Observing how she handled her loss, Heyward was learning, too.

From playing alongside her son, he had already grasped, “That no matter who we are, what path we are on, we all can learn from each other and that’s how we won the state championship.”

From going to the funeral in Tennessee, Heyward learned that, “There are people who will get together with you when it’s easy to walk the other way.” He knew which one he wanted to be.

In class, Ruston taught him about things in books, but mostly about things in life.

“[Things] you don’t feel like doing,” Heyward said. “I could see that coming for me in professional baseball. You have to do things even when you don’t want to do them.”

He took that knowledge to the minors. Last season, he hit .323 with 17 homers and 63 RBIs in 99 games. Those numbers made him baseball’s most touted prospect.

Ruston, 47, was too busy running the school’s summer writing tutoring program to see him play.

Heyward has dropped in to see her often, though. He remains someone who doesn’t walk the other way.

“Jason knows and is wise beyond his years, that tomorrow is not promised to us and we have to do what we can do and do our best on a daily basis,” Ruston said. “He is very thankful that he gets to do what he loves and gets paid for it.”

Over the past two years, fewer students remember her son. They don’t know the boy in the catcher’s gear in her desk photo. They don’t get the poem on her classroom wall about baseball in heaven.

“Jason’s pretty much kept his memory alive as far as the team is concerned,” Ruston said. His senior year, Heyward used a bat with her son’s nickname – Big Willie – on it.

“Baseball season now brings a special sort of loneliness for me, but I know that a piece of Andy lives on in each one of ‘my boys,’ ” Ruston said. “That brings me so more comfort than I can begin to express.”

Tuesday’s visit didn’t last long.
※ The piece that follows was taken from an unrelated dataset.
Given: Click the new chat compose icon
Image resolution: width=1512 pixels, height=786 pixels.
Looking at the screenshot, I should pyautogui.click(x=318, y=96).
Teacher and former student were on the clock.

Ruston headed back to third period just before the bell rang. She’s busy living out the motto on her school website: Carpe Diem, Latin for “seize the day.”

Heyward passed into a hallway, where a moment framed his future with the past, his success and what he's learned from her loss.

Outside the glass door was the charter bus that would take him to the next stop on the Braves’ 2010 preseason publicity caravan. In three weeks,  he's due at spring training.

Just behind him in the hallway stood the school’s awards case. It prominently displays the state baseball trophy from 2005. On a dusty lower shelf, there’s a picture of Andrew Wilmot with the inscription, "1988-2006."